Cell line treatment conditions
To verify the hub SE-associated DEGs, C4-2B cells were treated with 500 nM and 2 μM JQ1 (CAS No.:1268524-70-4, MedChemExpree) for 24 h. Equal volumes of the carrier (DMSO) were used as control.
High-throughput CUT&Tag
The Cleavage Under Targets and Tag mentation (CUT&Tag) assay was performed as previously described (Kaya-Okur, et al., 2019). Briefly, 1 × 105 C4-2B cells were carefully washed twice with wash buffer (20 mM HEPES pH 7.5; 150 mM NaCl; 0.5 mM spermidine; 1× protease inhibitor cocktail). Ten microliters of concanavalin A-coated magnetic beads (Bangs Laboratories) were added to each sample and incubated at RT for 10 min. The unbound supernatant was removed, and bead-bound cells were resuspended in dig wash buffer (20 mM HEPES pH 7.5; 150 mM NaCl; 0.5 mM spermidine; 1× protease inhibitor cocktail; 0.05% digitonin; 2 mM EDTA) and a 1:50 dilution of primary antibody (ab4729 for H3K27ac, Abcam; ab8895 for H3K4me1, Abcam). Then, the cells were incubated overnight at 4°C on a rotating platform. The primary antibody was removed using a magnet stand. Secondary antibody (goat monoclonal: Millipore AP132) was diluted 1:100 in digitonin wash buffer, and the cells were incubated at room temperature for 1 h. The cells were washed 3 times with a magnet stand in digitonin wash buffer. A 1:100 dilution of the pA-Tn5 adapter complex was prepared in Dig-med Buffer (0.01% digitonin; 20 mM HEPES pH 7.5; 300 mM NaCl; 0.5 mM spermidine; 1× protease inhibitor cocktail) and incubated with cells at room temperature for 1 h.

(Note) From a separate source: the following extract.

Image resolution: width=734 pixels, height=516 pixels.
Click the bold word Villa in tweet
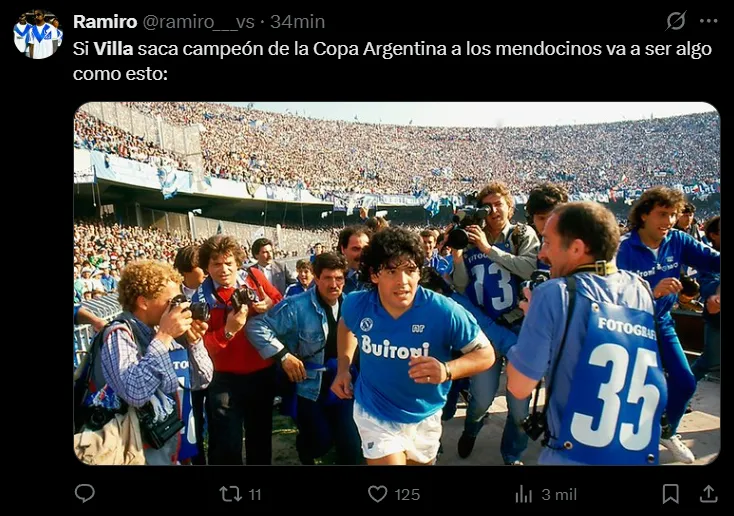click(113, 49)
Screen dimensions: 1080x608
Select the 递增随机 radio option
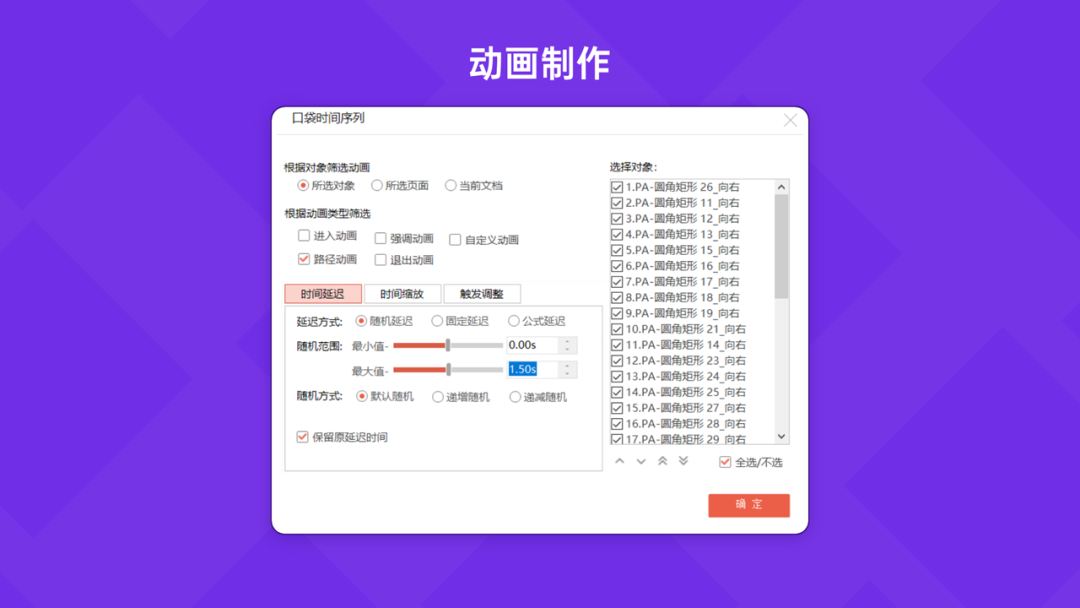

The cells were washed 3× for 5 min in 1 mL Dig-med buffer, resuspended in tagmentation buffer (10 mM MgCl2 in Dig-med Buffer) and incubated at 37°C for 1 h. DNA was purified using phenol‒chloroform-isoamyl alcohol extraction and ethanol precipitation. For amplification of the libraries, 21 μL DNA was mixed with 2 μL of a universal i5 primer and a uniquely barcoded i7 primer. A volume of 25 μL NEBNext HiFi 2× PCR Master mix was added, and the sample was mixed. The sample was placed in a thermocycler with a heated lid, and the following cycling conditions were applied: 72°C for 5 min (gap filling); 98°C for 30 s; 14 cycles of 98°C for 10 s and 63°C for 30 s; final extension at 72°C for 1 min and holding at 8°C. The library clean-up was performed with XP beads (Beckman Counter).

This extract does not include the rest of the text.